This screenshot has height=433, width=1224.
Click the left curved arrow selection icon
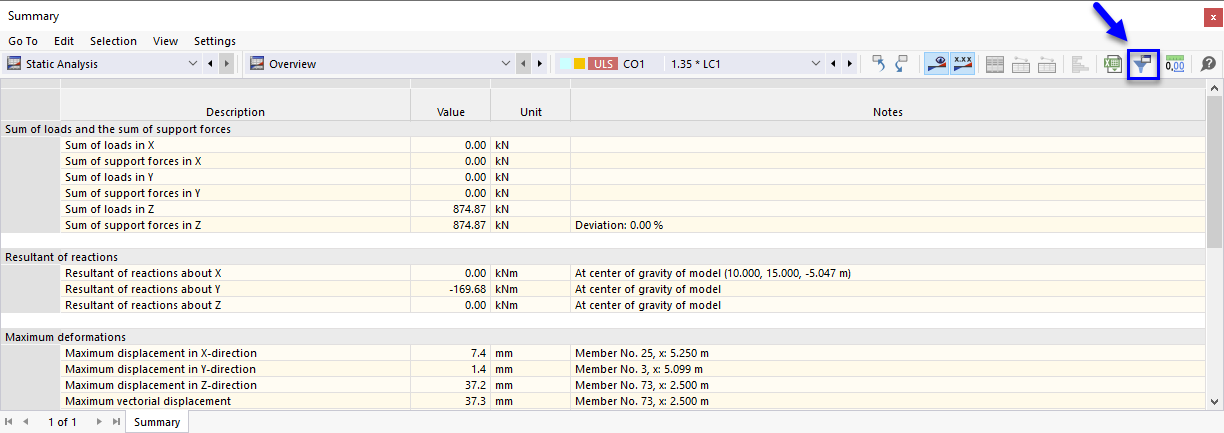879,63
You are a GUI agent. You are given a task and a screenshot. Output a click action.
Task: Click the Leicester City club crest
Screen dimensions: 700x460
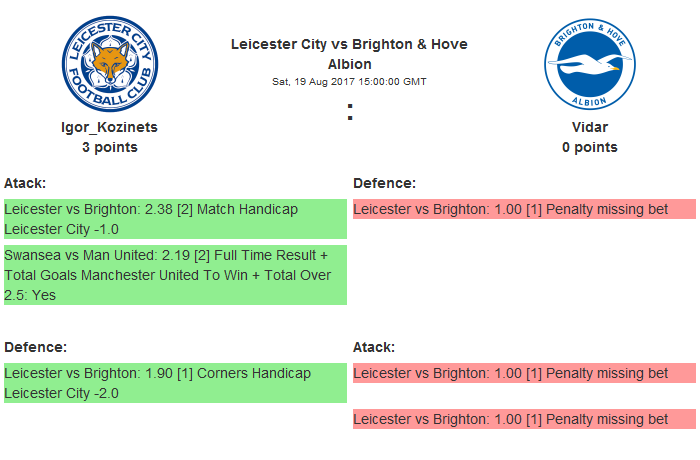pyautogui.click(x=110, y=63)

---*---

» **Problem requirements**:
Any picture in the listing above gets left out; output the rest exactly.

» **Solution below**:
This screenshot has height=433, width=1224.
Click the left curved arrow selection icon
879,63
You are a GUI agent. You are given a task and a screenshot. Output a click action.
Task: Click the Leicester City club crest
Screen dimensions: 700x460
pyautogui.click(x=110, y=63)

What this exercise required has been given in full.